I do not believe this for a second, and neither should you. Honestly, that was someone pulling the wool over your eyes. I would really like to see some proof.... 
And, no, I'm not attacking you, but it's myths like this that make horse owners breed more than they should.


----------



## Dvine (Aug 26, 2008)

*Re: just my opinion*



JustDressageIt said:


> lizard13 said:
> 
> 
> > 60% of mares might never come in foal again if you give them a year off, ive seen it happen many times and am having problems with one of my mares because of this very thing i thought i should give her a year of and then was told otherwise.
> ...


Just DressageIt, do you think it's something the minis owner should be concerned with?


----------



## TxHorseMom (Mar 4, 2007)

While it's true that many do breed back on foal heat, it is something I NEVER have done. The part about them not breeding back is a myth. The foal heat is "natures way" of them cleaning out the uterus after having the foal. I have bred back on the next heat or the following heat but I only let my mares have 2 foals then they got the year off. The only time I have ever had "difficulty" getting a mare to take after having a year off is if they are a bit older. I always let them come into heat naturally (no shots to bring them in) and if they are older and don't take, that's that is "natures way" of telling me that they don't need to have any more foals. My girls were never baby factories. I still own all of my retired mares (that are still alive) I also won't sell them after they get too old to have a foal. To me, they deserve retirement. To some, that my not seem to be very "good business" but it is the way I do business.
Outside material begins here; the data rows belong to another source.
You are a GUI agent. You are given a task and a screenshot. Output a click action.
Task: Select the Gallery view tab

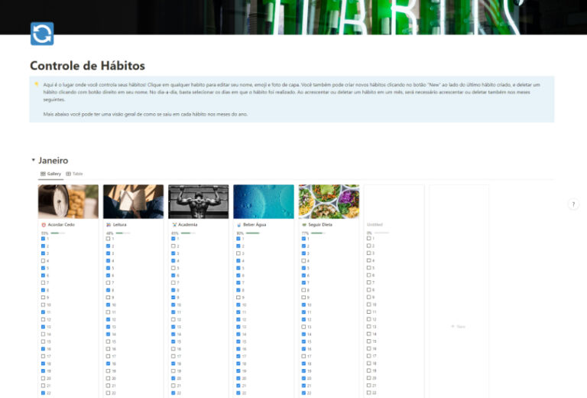pos(50,174)
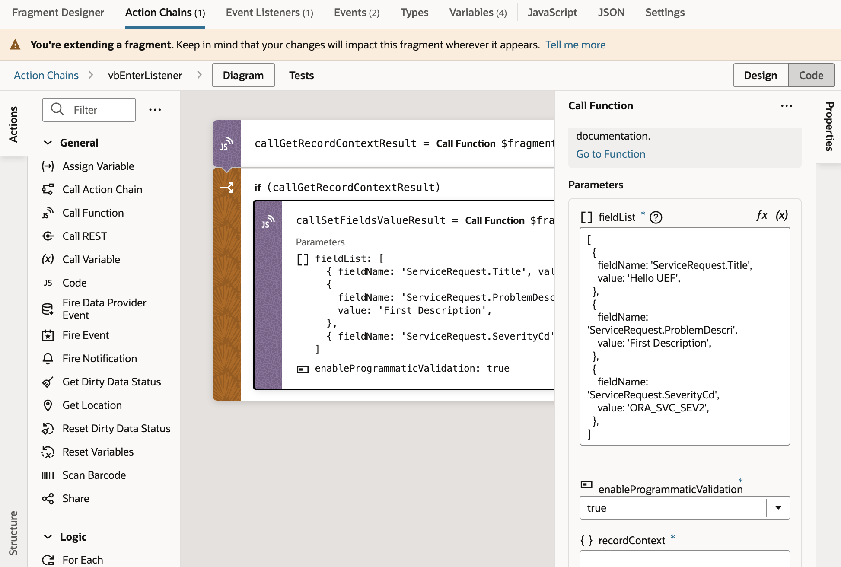The height and width of the screenshot is (567, 841).
Task: Click the Fire Event action icon
Action: pyautogui.click(x=48, y=335)
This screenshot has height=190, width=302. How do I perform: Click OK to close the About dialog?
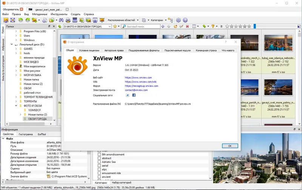[x=230, y=146]
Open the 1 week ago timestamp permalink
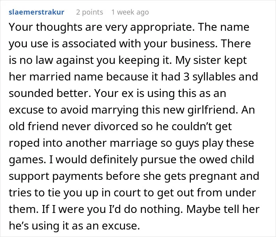 [x=130, y=12]
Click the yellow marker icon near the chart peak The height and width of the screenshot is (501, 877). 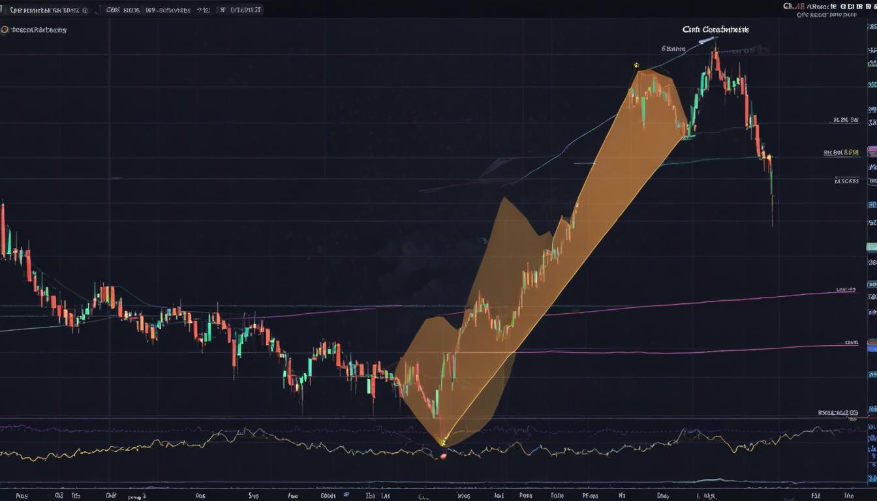[x=635, y=65]
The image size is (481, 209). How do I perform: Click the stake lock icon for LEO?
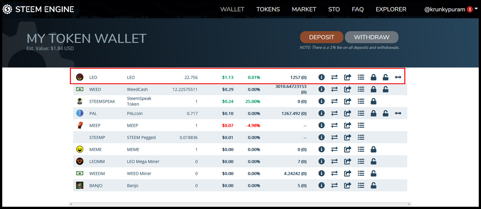pos(373,77)
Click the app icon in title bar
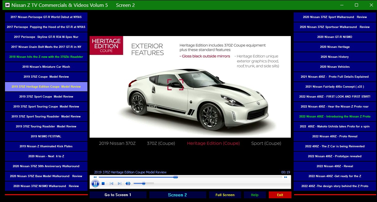The height and width of the screenshot is (202, 377). (7, 5)
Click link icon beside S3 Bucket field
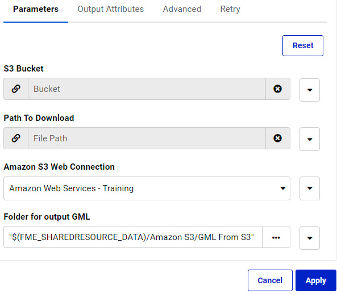Viewport: 337px width, 294px height. pos(16,89)
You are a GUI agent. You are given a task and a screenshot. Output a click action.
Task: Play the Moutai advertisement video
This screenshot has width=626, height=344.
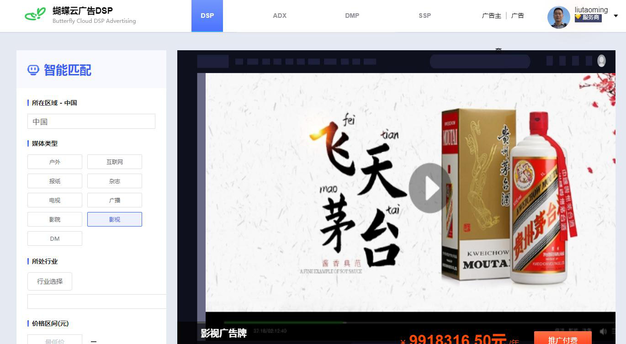430,188
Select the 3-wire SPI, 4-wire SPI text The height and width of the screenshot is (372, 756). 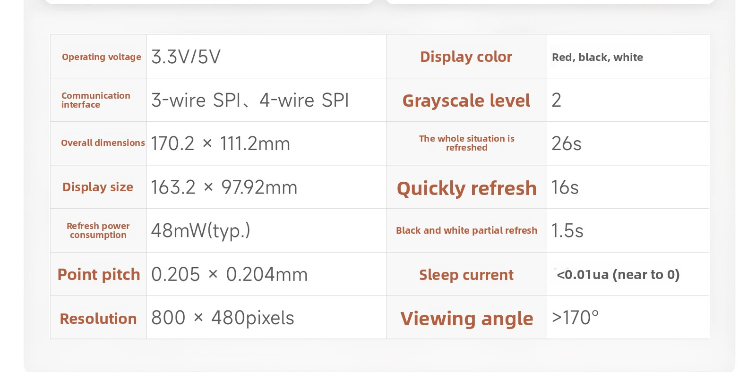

I can't honestly say with first hand experience that you can/should breed much larger stallions to smaller dams. I always did it the opposite. If anything, the stallion was smaller than the mare. I do have one QH/pony cross that I bred my stallion to, but she is aprox 13.3 to 14 hh and my stallion is 15.1h. Not that big of a difference. I personally would be very concerned with an appy/mini cross and I definately would ask my vet.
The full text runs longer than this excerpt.